━━ DATA FOR THIS EXERCISE ━━

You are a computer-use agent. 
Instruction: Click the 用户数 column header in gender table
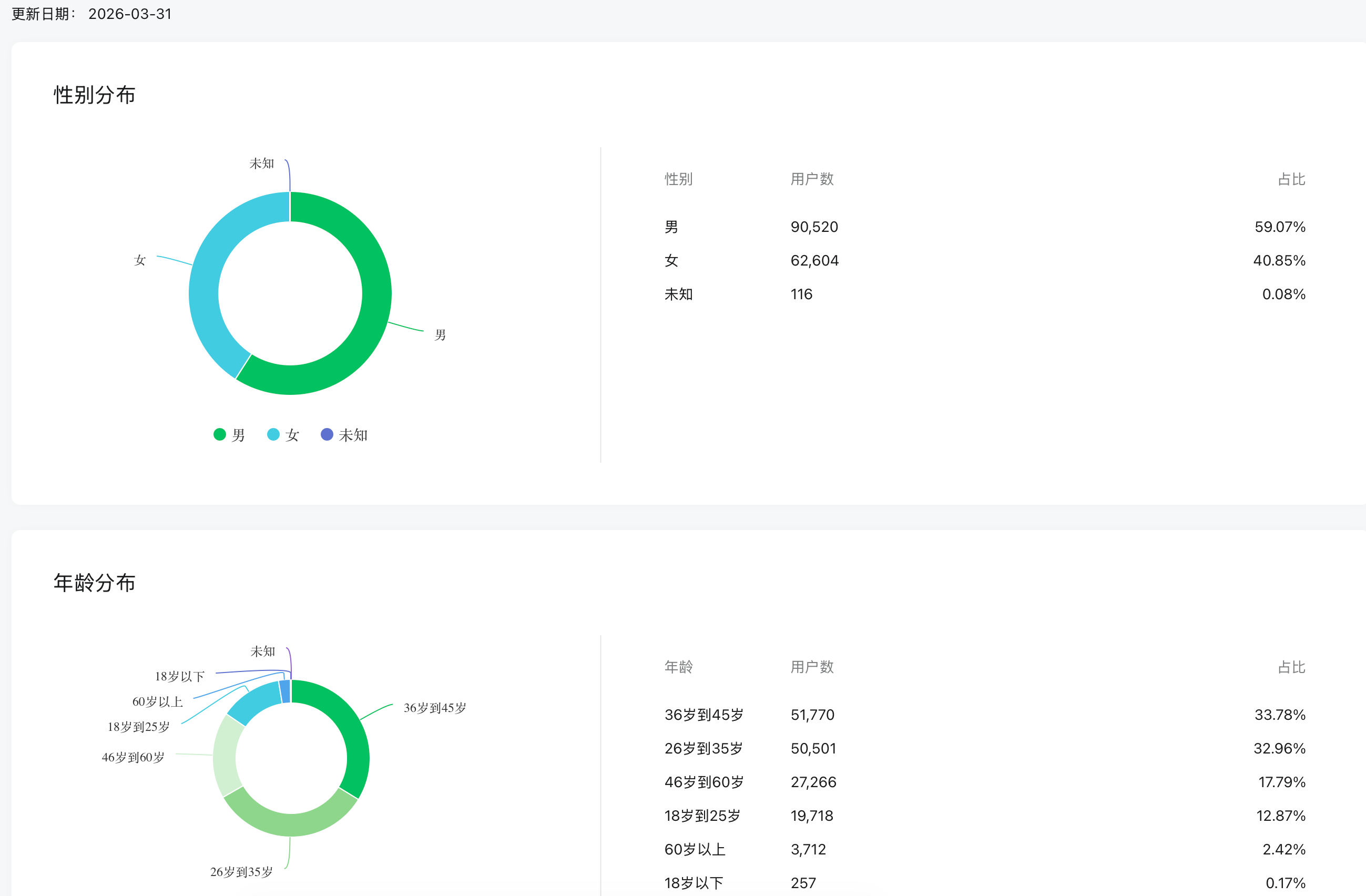coord(812,179)
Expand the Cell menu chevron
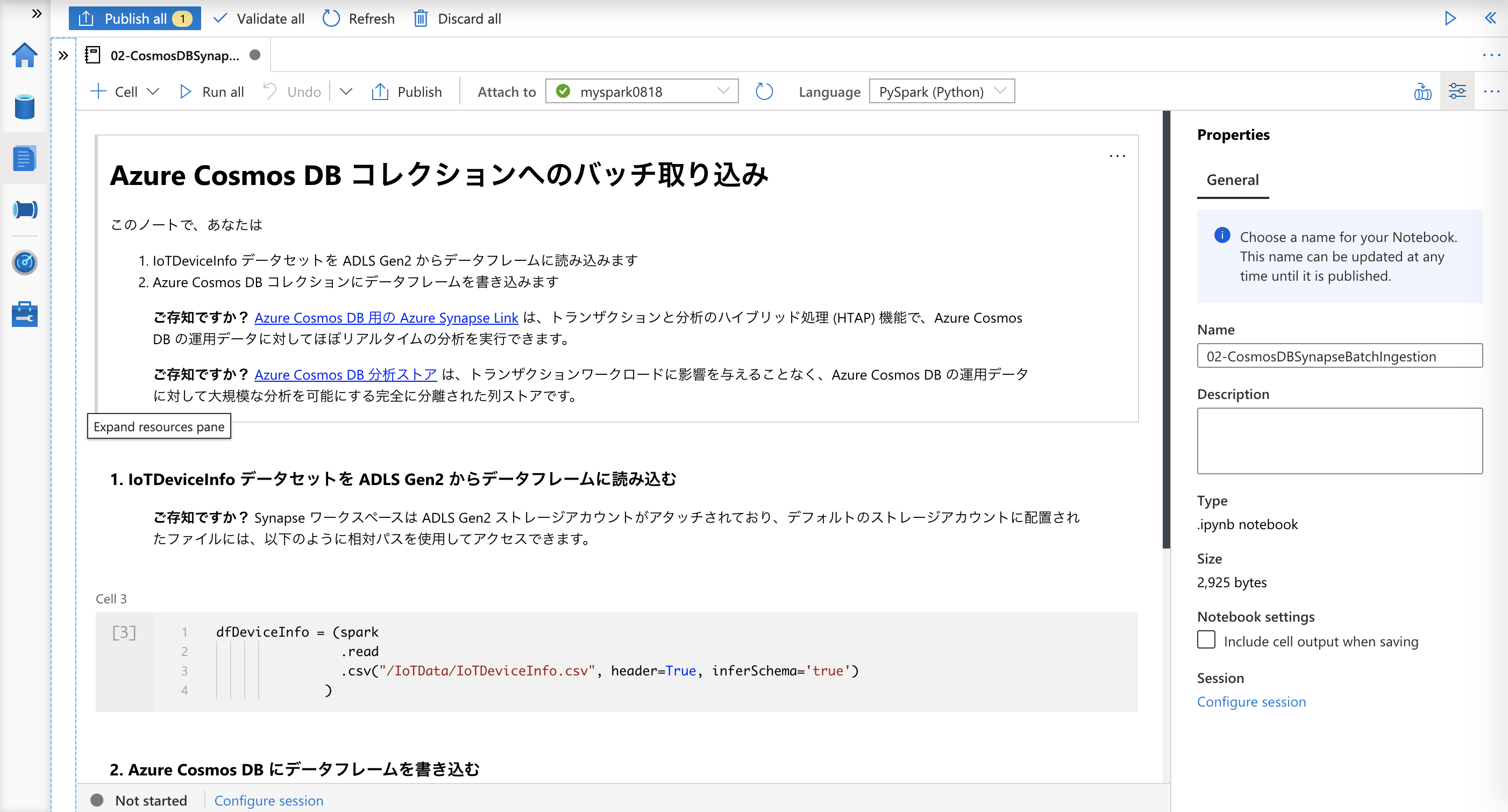1508x812 pixels. click(x=153, y=91)
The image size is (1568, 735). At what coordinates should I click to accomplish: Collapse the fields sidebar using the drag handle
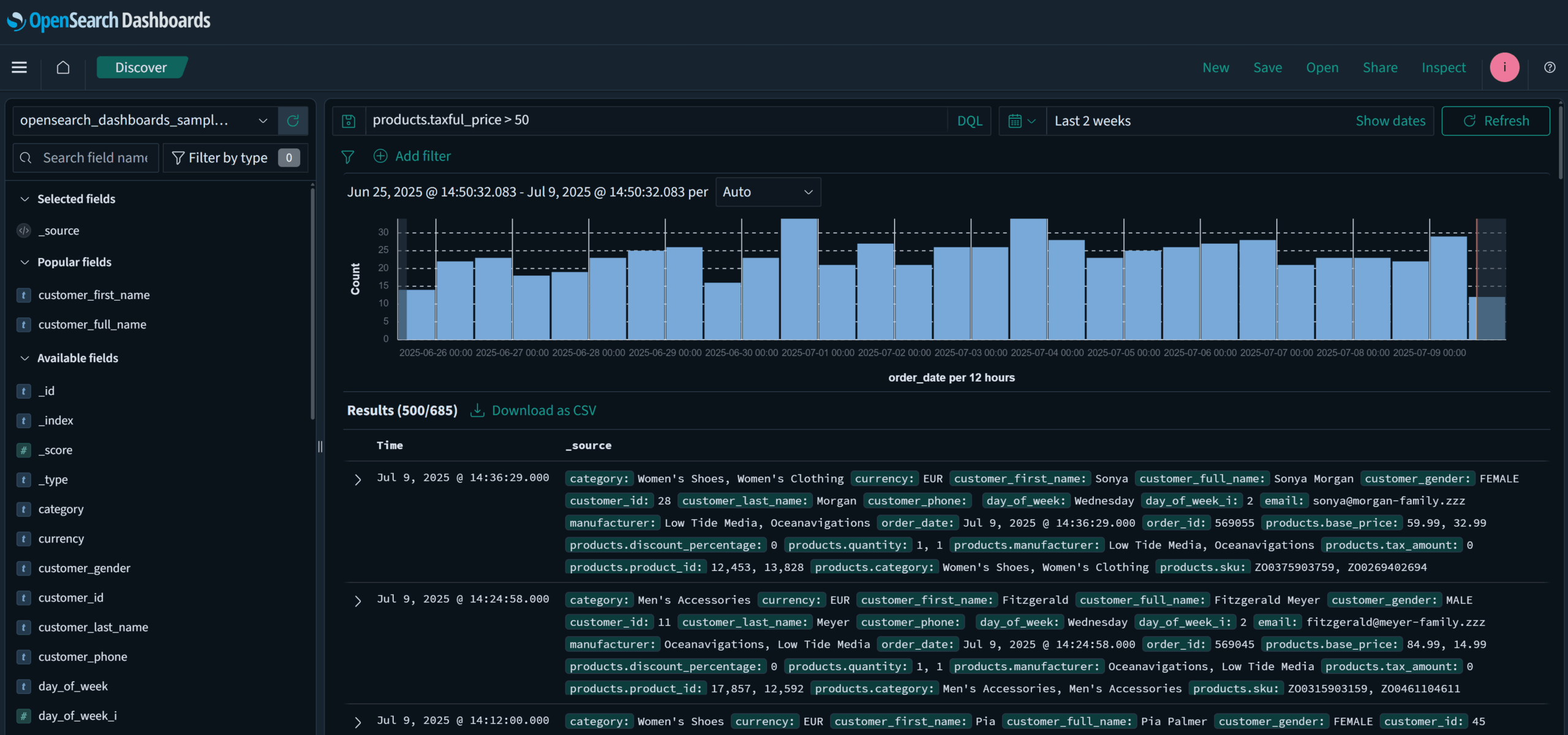320,447
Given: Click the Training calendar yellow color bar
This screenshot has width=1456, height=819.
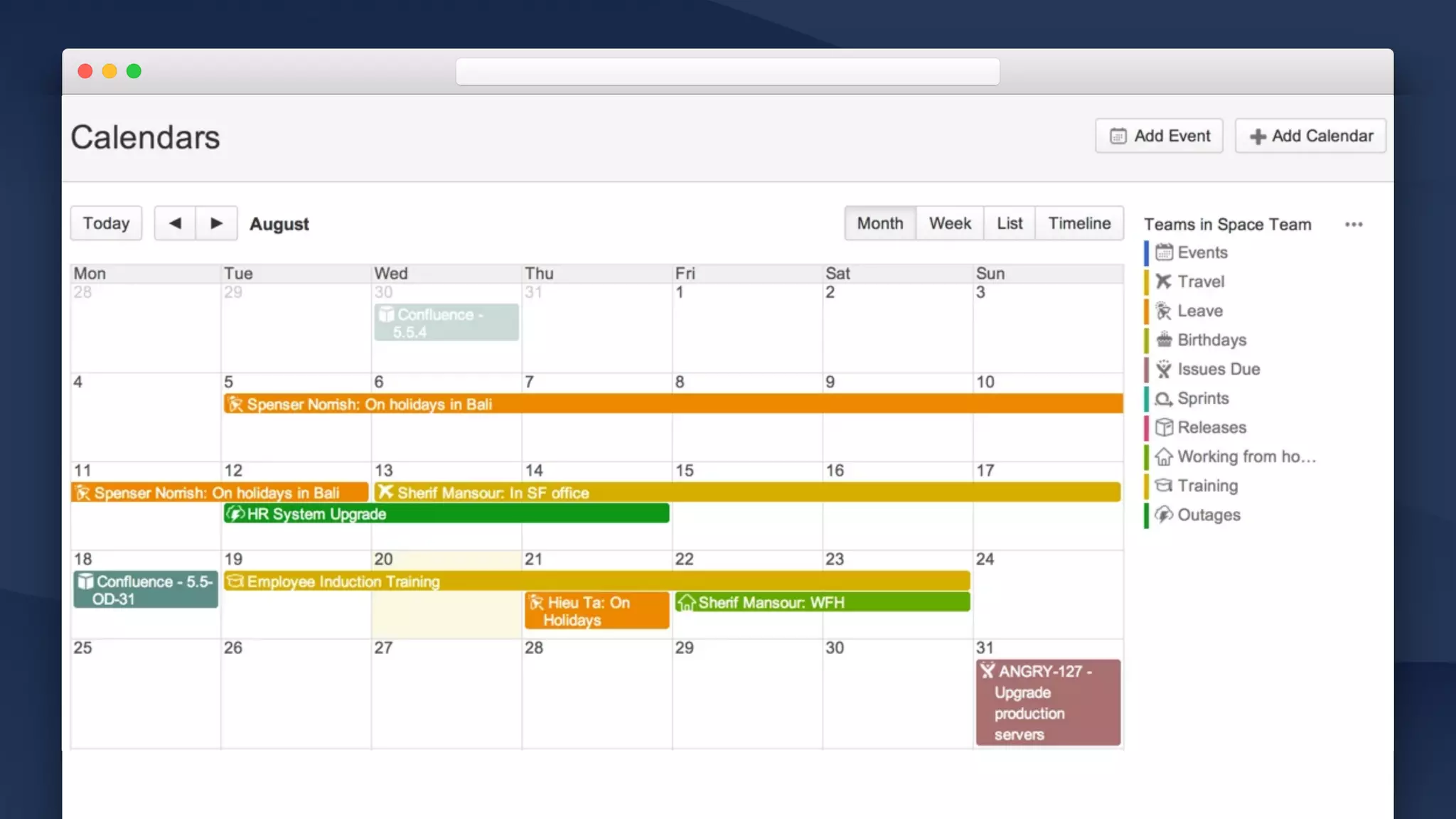Looking at the screenshot, I should pyautogui.click(x=1146, y=486).
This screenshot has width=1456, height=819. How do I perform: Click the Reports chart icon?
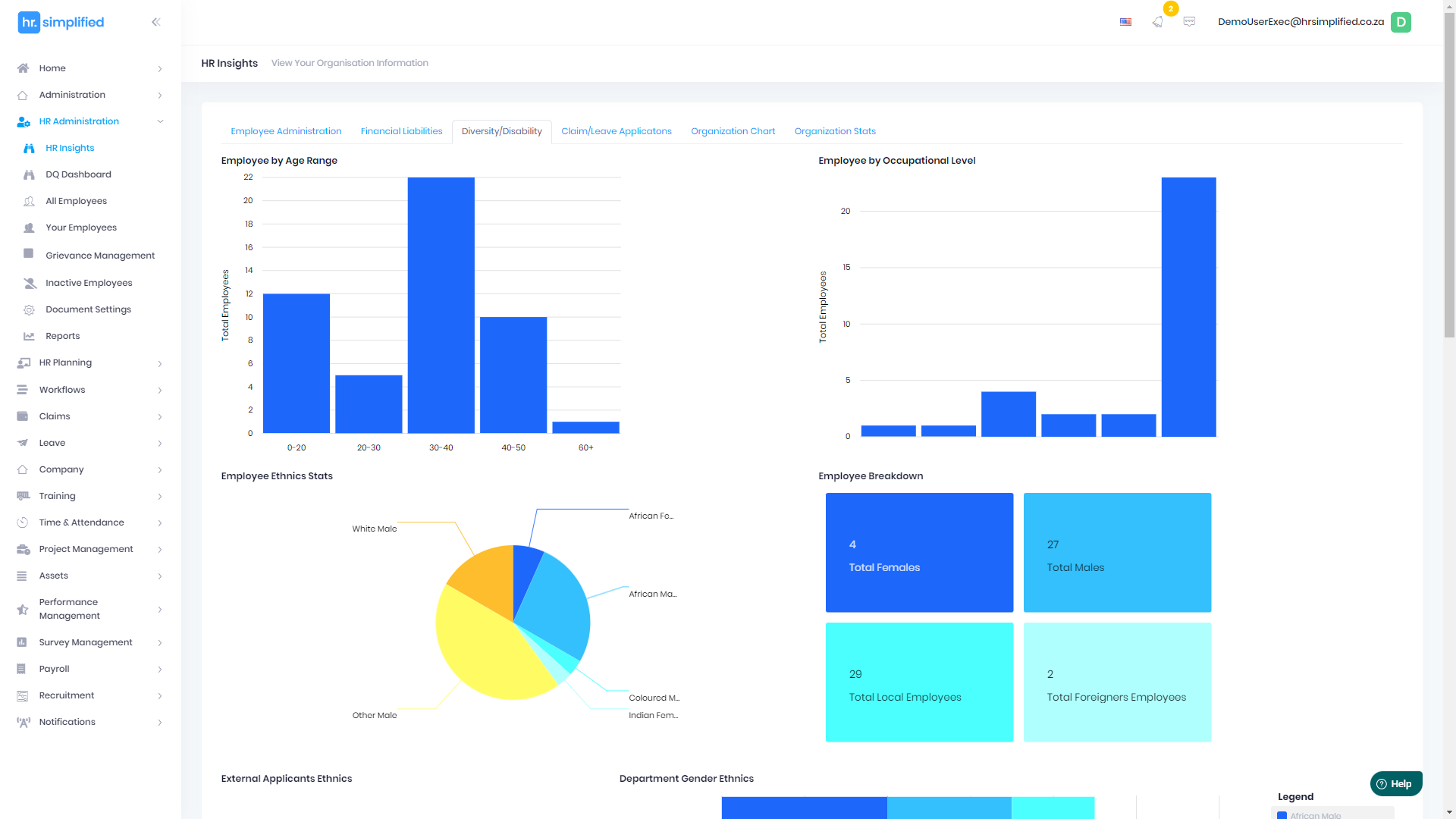29,336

━━━

From the line with "Given: Click the" through the final line of the records above, return each line exactly and nothing else. Pictures are to be skipped.

_REPLY TO THE TASK_
Given: Click the Training calendar yellow color bar
This screenshot has width=1456, height=819.
Looking at the screenshot, I should pyautogui.click(x=1146, y=486).
This screenshot has width=1456, height=819. How do I perform: Click the Reports chart icon?
29,336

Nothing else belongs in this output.